(#446: 11 April 1992, 1 week)
Track listing: Let’s Get Rocked/Heaven Is/Make Love Like A Man/Tonight/White Lightning/Stand Up (Kick Love Into Motion)/Personal Property/Have You Ever Needed Someone So Bad/I Wanna Touch U/Tear It Down
Def Leppard had not intended a five-year gap between Hysteria and their next album; indeed they premiered “Tear It Down” at the 1989 MTV Video Awards ceremony, while both “Tonight” and “Stand Up (Kick Love Into Motion)” were written around 1988. Their plan had been for a quickfire follow-up.
But life is what happens, or doesn’t happen, when you’re busy making plans, and the process was slowed down almost irrevocably by the band’s guitarist Steve Clark’s descent into chronic alcoholism; songwriting and recording sessions were abortive and Clark was eventually given a six-month leave of absence from the band to sort himself out, to no avail; in January 1991 he was found dead by his girlfriend on a couch in his front room in Cheyne Walk, Chelsea, from respiratory failure caused by a lethal combination of alcohol and prescription drugs (chiefly morphine). He was not yet thirty-one years old.

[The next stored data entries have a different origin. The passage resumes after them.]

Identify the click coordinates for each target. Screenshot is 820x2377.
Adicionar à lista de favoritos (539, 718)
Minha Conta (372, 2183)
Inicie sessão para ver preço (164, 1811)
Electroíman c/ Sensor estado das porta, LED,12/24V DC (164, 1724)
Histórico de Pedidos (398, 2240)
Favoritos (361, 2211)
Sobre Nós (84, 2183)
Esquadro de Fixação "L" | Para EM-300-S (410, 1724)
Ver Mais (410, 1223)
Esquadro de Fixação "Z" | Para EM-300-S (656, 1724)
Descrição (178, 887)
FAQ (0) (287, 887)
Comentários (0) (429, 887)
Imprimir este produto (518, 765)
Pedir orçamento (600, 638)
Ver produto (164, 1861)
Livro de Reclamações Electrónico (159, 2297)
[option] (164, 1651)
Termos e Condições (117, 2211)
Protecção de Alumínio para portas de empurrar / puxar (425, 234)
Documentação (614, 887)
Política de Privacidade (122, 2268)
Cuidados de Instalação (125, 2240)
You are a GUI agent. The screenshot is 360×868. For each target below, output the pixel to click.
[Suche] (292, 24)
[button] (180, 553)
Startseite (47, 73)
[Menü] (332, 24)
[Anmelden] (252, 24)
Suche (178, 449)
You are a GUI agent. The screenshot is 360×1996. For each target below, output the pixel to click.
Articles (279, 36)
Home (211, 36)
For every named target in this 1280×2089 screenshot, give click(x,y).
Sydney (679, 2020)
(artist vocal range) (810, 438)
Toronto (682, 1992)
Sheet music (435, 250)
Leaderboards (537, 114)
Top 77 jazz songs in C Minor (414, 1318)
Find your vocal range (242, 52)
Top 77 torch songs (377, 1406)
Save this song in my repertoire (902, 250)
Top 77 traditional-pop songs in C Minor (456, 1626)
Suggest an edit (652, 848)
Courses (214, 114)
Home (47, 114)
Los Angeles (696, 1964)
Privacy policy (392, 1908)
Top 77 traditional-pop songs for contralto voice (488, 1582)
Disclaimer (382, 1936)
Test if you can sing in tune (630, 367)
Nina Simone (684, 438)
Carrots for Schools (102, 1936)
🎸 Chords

Clark had helped write many of the songs which subsequently surfaced on Adrenalize, and the band determined to complete and record the album as a four-piece. Demos with Clark’s involvement had been recorded, and the band’s other guitarist Phil Collen had to play all the guitars himself, in many instances playing in close approximation of Clark’s style. He later observed that it was like playing with a ghost.
You can hear a sense of stern mourning in songs such as “Tonight” and especially “White Lightning.” In addition, Joe Elliott’s vocal on “Have You Ever Needed Someone So Bad” betrays a very tangible feeling of grief. It was for this reason that light-hearted slapstick songs like “Let’s Get Rocked” and “Make Love Like A Man” – the latter, Elliott later protested, was a send-up of metallic macho; it was not, he said, as though they had turned into Manowar – were included, to relieve the burden of unrelenting bereavement.
Mutt Lange is only credited here as executive producer – Mike Shipley and the band did all of the hands-on producing – but did contribute to the writing of a lot of the album’s songs, and his imprint across Adrenalize is inescapable. Much of the record, as could have been anticipated, is great pop rather than hard rock as thing in itself. Where it scores over the likes of Waking Up The Neighbours, however, is that its pop essence gives these songs colour, structure and purpose.
Some of it is genius bubblegum glam; the classical samples dotted throughout the second verse of “Let’s Get Rocked” are worthy of Wizzard, and nicely offset the lyric’s double entendres (“I suppose a rock’s out of the question?”). “Heaven Is” repeats the “Photograph”/”Animal” trick of ambushing the listener with an unexpected chord change. “Have You Ever Needed Someone So Bad” really is a structural masterpiece, Elliott’s vocal building up very patiently from hushed brooding to rampant roaring. These are not flat lands, these songs; they move and evolve. Meanwhile, “I Wanna Touch U,” a surefire number one single in 1974, is brilliant in the way Rick Derringer’s “Rock And Roll, Hoochie Koo”” is unanswerably brilliant. Yes, it’s all about trying to chat up girls, and is primarily aimed at teenage boys who have never even spoken to a girl in their lives thus far. But it is tremendous, and Def Leppard, in the midst of their mourning, showed determination to ensure that we, and they, would have a good time. “SHIT ALWAYS HAPPENS,” their liner note to Adrenalize concludes. The album sees them shoving away the shit and replacing it with rays of cheeky Sheffield sunlight.